Huesos de Santo

PAN BOLLERIA   Imprimir  facil envia amigo  categoria

 

Ingredientes:

Cómo se hacen
Ingredientes para el Mazapán

Primera preparación
Medio kilo de almendras en polvo Un vasito de almíbar (proporción del almíbar: 1 litro de agua con 800 gr. de azúcar)

Segunda preparación
600 gr. de azúcar 1 vaso de agua Zumo de limón

Preparación
Mezclar las almendras en polvo con el primer almíbar. Preparar el segundo almíbar, más espeso: hervir un vaso de agua con 600 gramos de azúcar durante diez minutos, y espumar. Añadir este segundo almíbar a la primera masa, en dos o tres veces, aún caliente. Trabajarlo para que se una todo bien. Añadir luego el zumo de limón, mezclar otra vez, y dejar reposar 24 horas envuelto en papel film (plástico de cocina).
 

  Ingredientes Yema Dura
125 gr. de azúcar
2 huevos 2 yemas
1/2 cucharadita de harina de maíz refinada ("maicena")
Unas gotas de zumo de limón

Preparación
Mezclar todos los ingredientes en un cazo, llevar a fuego suave y remover con espátula de madera hasta que espese (unos cinco minutos). Extender en un plato para que se enfríe.

 

Preparación:


700 gr. de mazapán cocido 150 gr. de yema dura Extender el mazapán y hacer un rectángulo de 25 x 40 cm. A continuación, ir cortando rectángulos de 5 x 6 cm. más o menos, y colocarlos separados entre ellos. Disponer la yema en una manga pastelera de boquilla fina, y extender un poco sobre cada rectángulo de mazapán y enrollarlos. Se pueden decorar con azúcar glasé, bañados en chocolate, glaseados...

 

Los días 1 y 2 de noviembre diversas tradiciones se mezclan e influyen en las culturas de los países occidentales. Comer dulces es una de ellas, pero también asistir a lo cementerios, arreglar las tumbas de familiares o representar una obra de teatro ligada al mito de Don Juan Tenorio, personaje creado por el fraile mercedario y dramaturgo español Tirso de Molina, que se atrevió a ir al cementerio, en esta noche, a conjurar las almas de quienes habían sido víctimas de su espada o de su posesividad.

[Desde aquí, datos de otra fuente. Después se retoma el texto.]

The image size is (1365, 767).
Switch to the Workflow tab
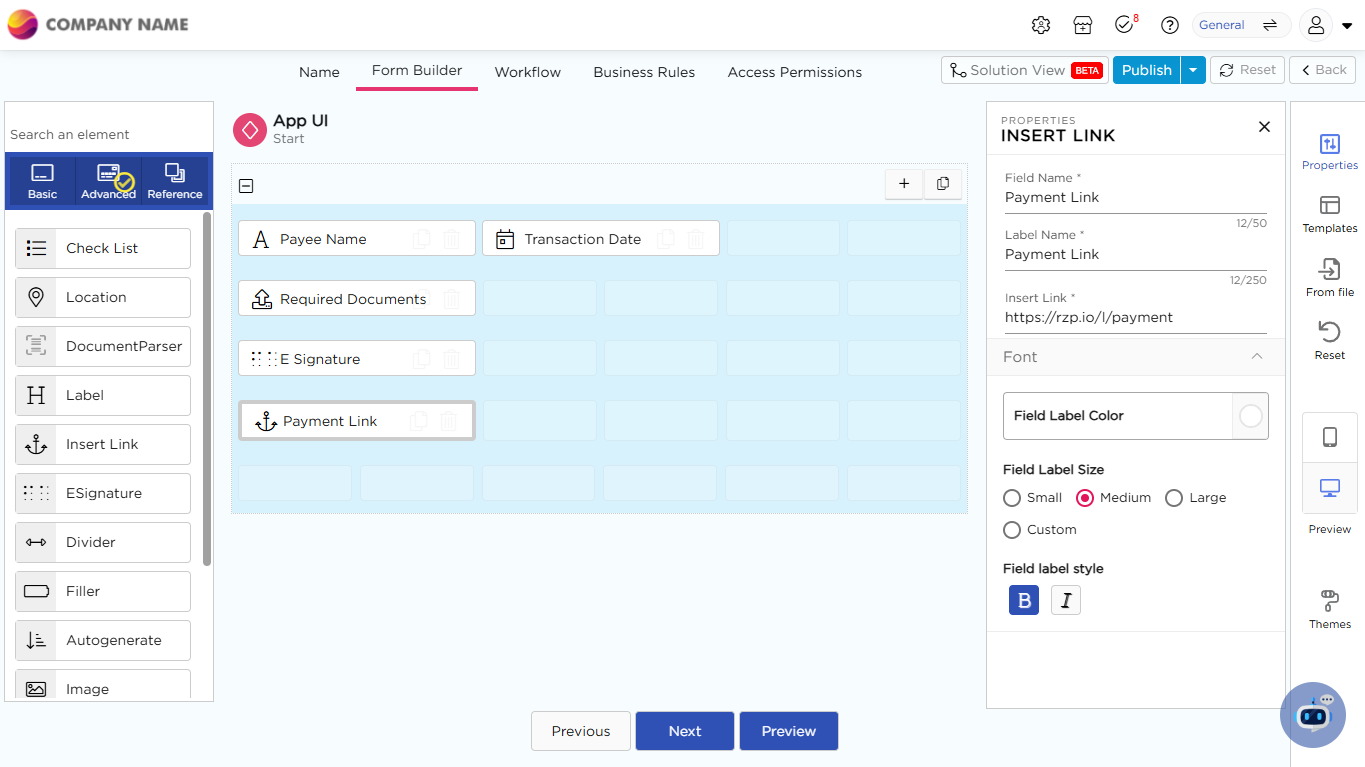point(527,72)
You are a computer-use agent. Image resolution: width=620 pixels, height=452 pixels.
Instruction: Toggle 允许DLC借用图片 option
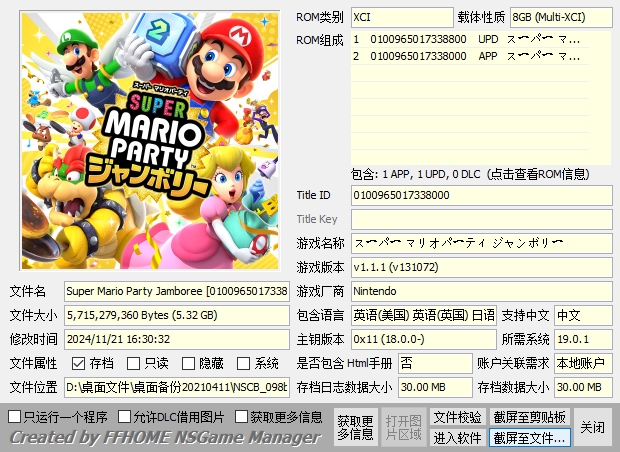point(124,416)
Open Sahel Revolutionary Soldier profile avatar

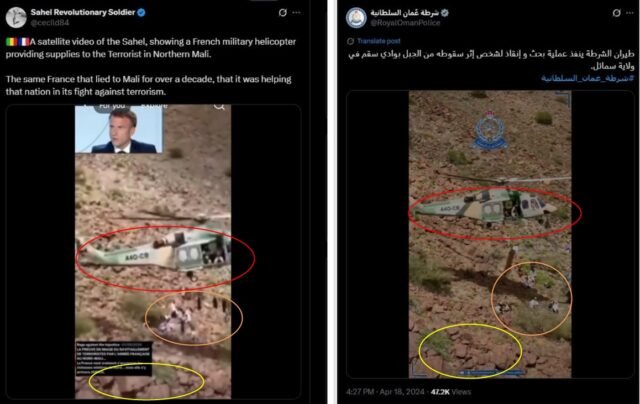[16, 17]
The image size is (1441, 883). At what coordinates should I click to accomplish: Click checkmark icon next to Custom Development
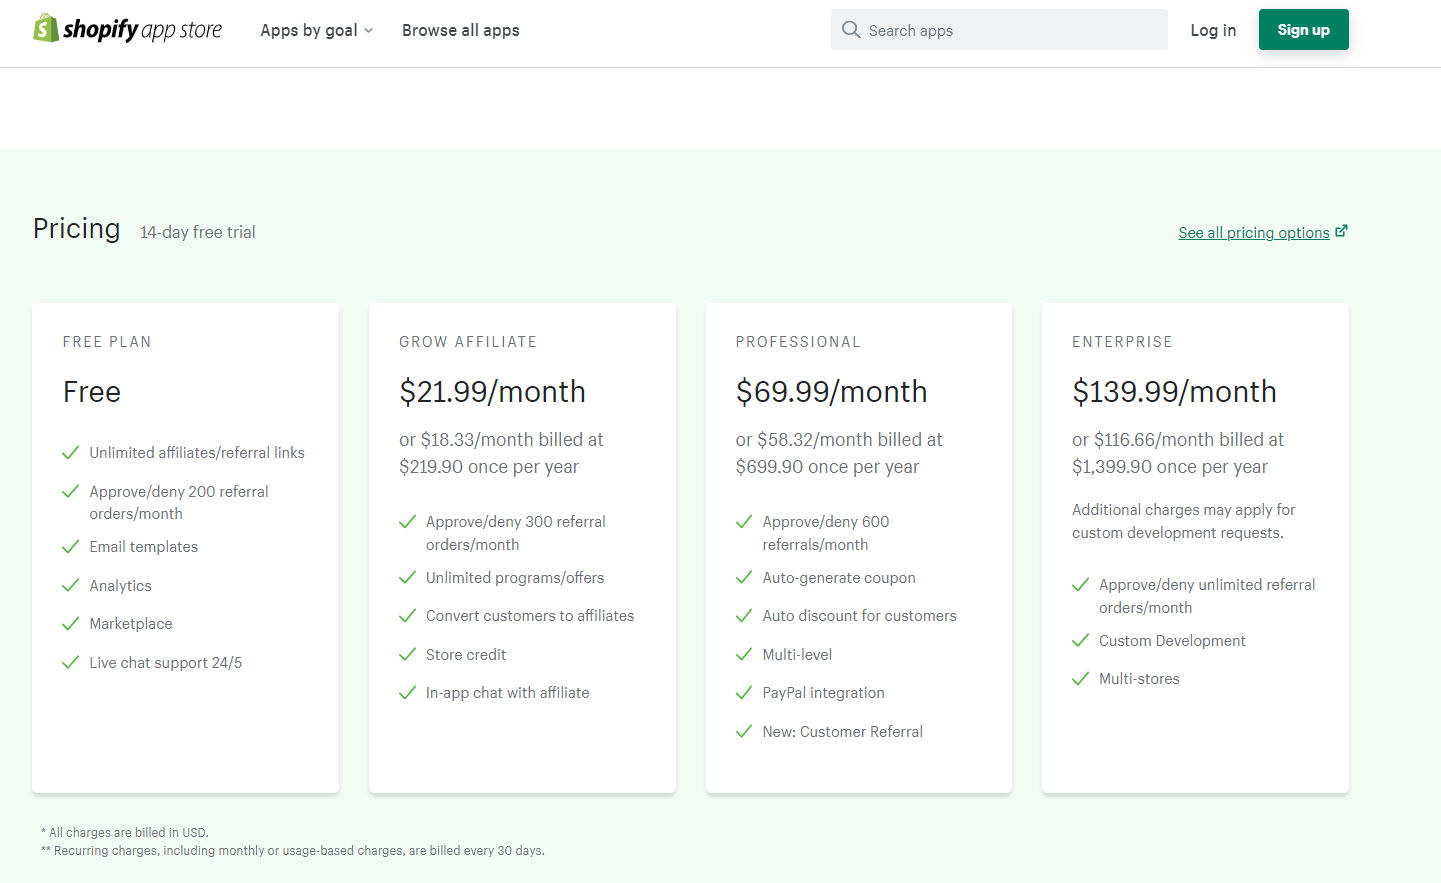[x=1080, y=641]
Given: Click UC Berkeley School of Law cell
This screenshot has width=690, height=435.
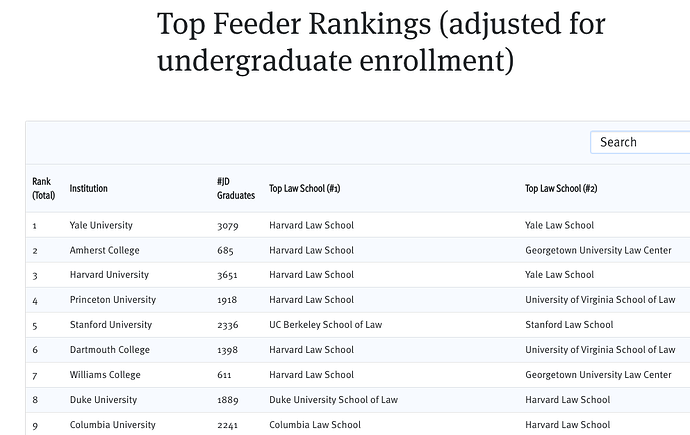Looking at the screenshot, I should tap(326, 325).
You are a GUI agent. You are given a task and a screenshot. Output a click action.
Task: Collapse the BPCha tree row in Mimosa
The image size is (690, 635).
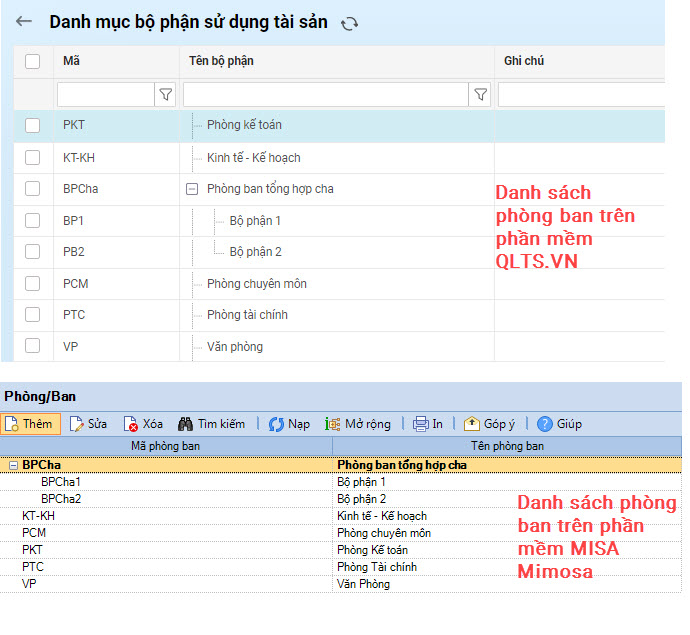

Dulce tradición Tras la recogida de la almendra que se inicia en el mes de septiembre, comienzan a elaborarse diversos productos cuya base fundamental es este fruto seco. Uno de ellos es el que ahora nos ocupa y que se creó para celebrar la festividad de los difuntos. Los huesos de santo comparten vitrina esos días con otros como buñuelos de viento, pan de higo, dátiles, y 'panellets', según la región en que nos encontremos. Fiesta milenaria La fiesta de los difuntos es milenaria.
Hace ahora 1003 años que San Odilón, monje benedictino y quinto Abad de Cluny, la instauró como modo de hacer olvidar la festividad pagana que en aquel día tenían los celtas para celebrar el año nuevo de su calendario, a la vez que creían que los muertos volvían a la tierra y, para festejar su venida, encendían grandes hogueras y preparaban gran cantidad de comida. Juan Pablo II recuerda que «San Odilón deseó exhortar a sus monjes a rezar de modo especial por los difuntos. A partir del Abad de Cluny comenzó a extenderse la costumbre de interceder solemnemente por los difuntos, y llegó a convertirse en lo que San Odilón llamó la Fiesta de los Muertos, práctica todavía hoy en vigor en la Iglesia universal».